PEDIDO ESCRITO A> Reproduza exatamente as linhas de todos os registros abaixo do trecho, deixando as imagens de fora da resposta.

====== TRECHO DA PÁGINA

Muitos são os textos que trazem a educação tecnológica com “salvadora”
da escola (o que já problematizamos várias vezes aqui no BLOG), mas esquecem de
falar sobre os principais atores desta “salvação”: os professores.
A relação entre os professores e a tecnologia – muitas vezes
conflituosa, ou resistente – nos permite (re)pensarmos um pouco mais sobre as
possibilidades que as formas de cooperação poderiam agregar aos processos de
ensino-aprendizagem. Diuturnamente estamos em busca de novos caminhos para os
velhos problemas e é verdade que a tecnologia vem sendo permanentemente
apontada como “luz” neste túnel tão longo e tortuoso, uma vez que ela
possibilita (ao menos, em tese) ações padronizáveis e escalonáveis. Mas também
não é de hoje que vimos defendendo aqui: a tecnologia, por si só (ou qualquer outro
recurso que se crie), não é o ponto “x” da questão; mas sim os possíveis usos,
desusos e abusos que se venham a fazer dela.

============

PEDIDO ESCRITO B> Segundo o trecho sobre educação tecnológica, por que a tecnologia vem sendo apontada como "luz" no túnel?

====== MATERIAL EXIBIDO

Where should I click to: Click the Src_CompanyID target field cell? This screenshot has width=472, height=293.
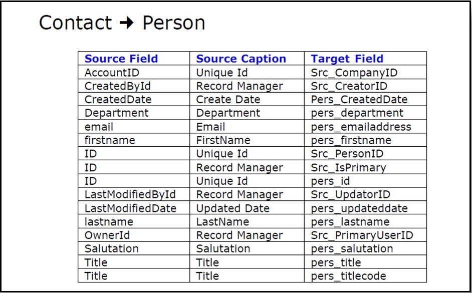(x=365, y=73)
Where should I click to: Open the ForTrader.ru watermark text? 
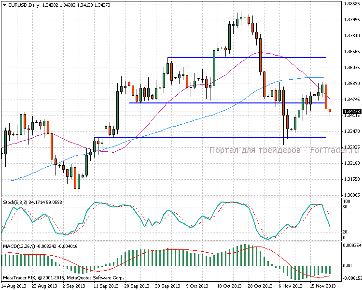(284, 150)

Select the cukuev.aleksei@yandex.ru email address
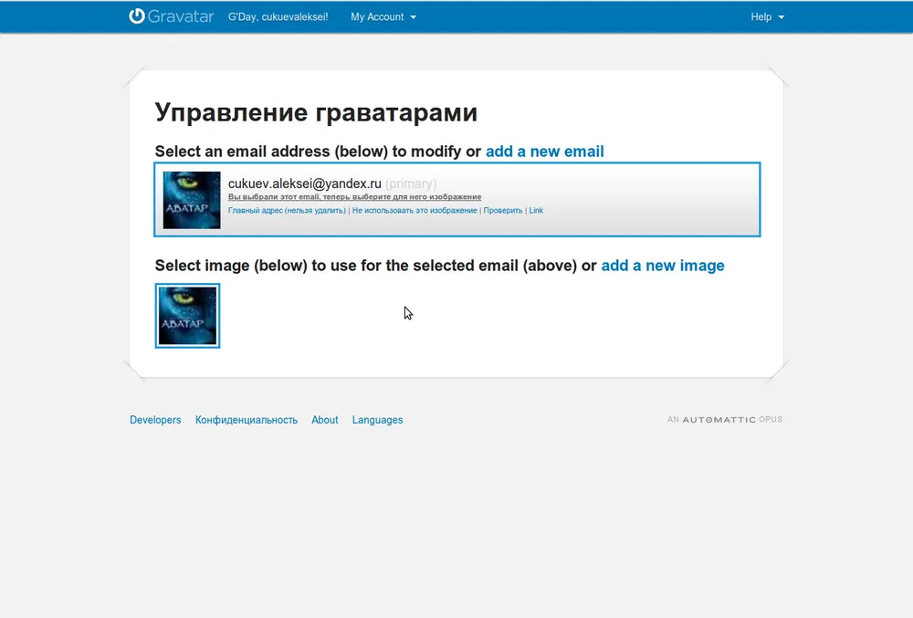pyautogui.click(x=304, y=183)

============

RESULTADO A>
Where should I click to: Click the Src_CompanyID target field cell? This screenshot has width=472, height=293.
(x=365, y=73)
Where should I click to: Open the ForTrader.ru watermark text? 
(284, 150)

Select the cukuev.aleksei@yandex.ru email address
pyautogui.click(x=304, y=183)

RESULTADO B> A tecnologia vem sendo apontada como "luz" porque possibilita, ao menos em tese, ações padronizáveis e escalonáveis.